#### SUPPLIED ENTRIES:
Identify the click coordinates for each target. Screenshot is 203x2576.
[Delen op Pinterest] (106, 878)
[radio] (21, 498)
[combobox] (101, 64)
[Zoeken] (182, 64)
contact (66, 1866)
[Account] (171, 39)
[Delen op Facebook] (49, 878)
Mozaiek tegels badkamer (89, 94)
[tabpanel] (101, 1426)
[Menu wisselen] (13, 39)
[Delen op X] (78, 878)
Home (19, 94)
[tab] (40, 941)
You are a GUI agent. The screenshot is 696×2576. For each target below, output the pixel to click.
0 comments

---

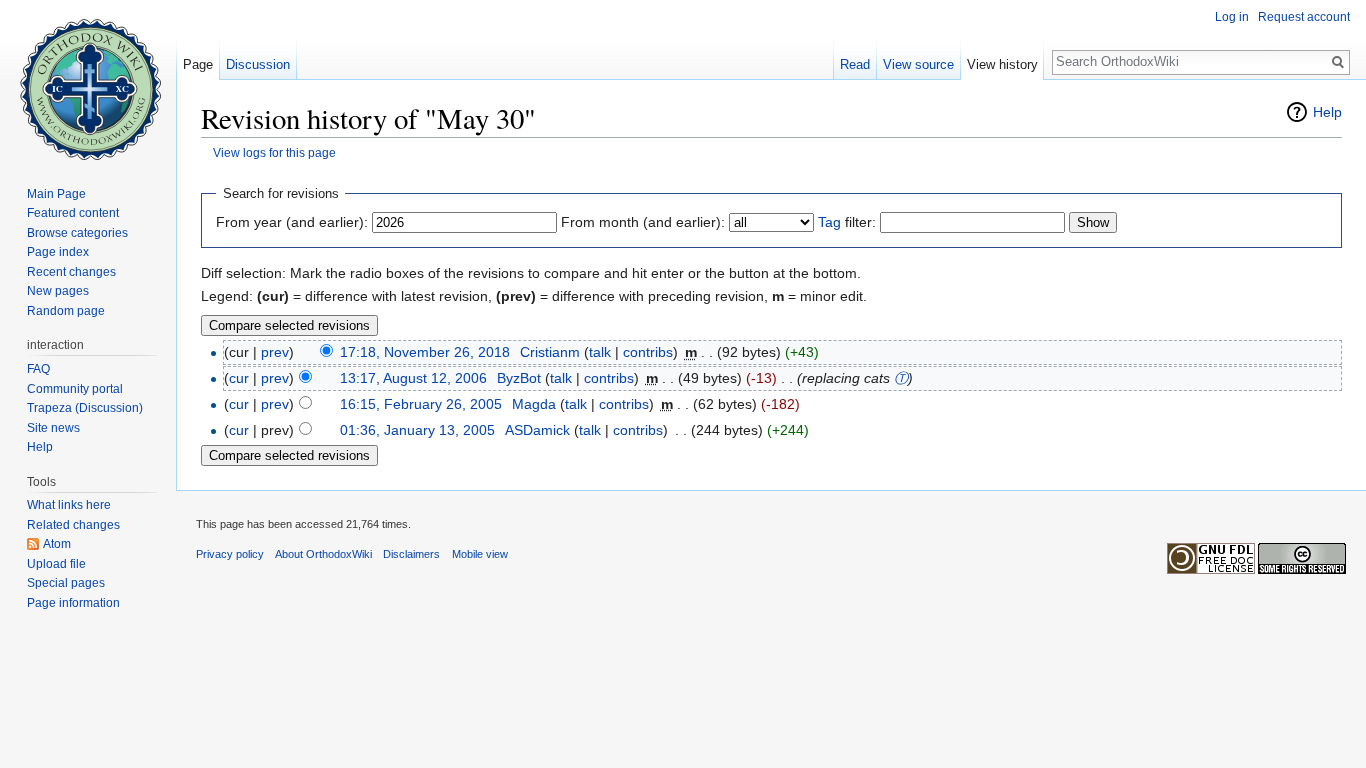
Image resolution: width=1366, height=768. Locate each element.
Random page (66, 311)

#### PROBLEM DETAILS:
Above this task is a listing. Restate, word for word and with nothing added, the lines from the one with "Image resolution: width=1366, height=768." through the one with "Random page (66, 311)".

#### COMPLETED TASK:
Image resolution: width=1366, height=768. Locate each element.
Random page (66, 311)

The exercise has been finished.